In the records below, the lines from the one with "940x794 pixels." through the last are to be printed exactly, and nothing else.

[Saved data entries]

──────

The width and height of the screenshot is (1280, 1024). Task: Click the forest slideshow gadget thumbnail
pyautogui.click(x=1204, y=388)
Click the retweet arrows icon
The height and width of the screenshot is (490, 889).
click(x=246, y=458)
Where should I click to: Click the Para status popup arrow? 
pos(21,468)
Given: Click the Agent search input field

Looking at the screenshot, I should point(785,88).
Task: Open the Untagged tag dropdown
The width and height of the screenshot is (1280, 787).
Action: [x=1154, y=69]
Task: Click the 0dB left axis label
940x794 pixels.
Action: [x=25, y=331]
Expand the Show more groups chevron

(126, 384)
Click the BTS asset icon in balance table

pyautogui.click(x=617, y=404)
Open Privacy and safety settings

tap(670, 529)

──────

# Response box
940x794 pixels.
Action: [x=25, y=331]
Expand the Show more groups chevron

(126, 384)
Click the BTS asset icon in balance table

pyautogui.click(x=617, y=404)
Open Privacy and safety settings

tap(670, 529)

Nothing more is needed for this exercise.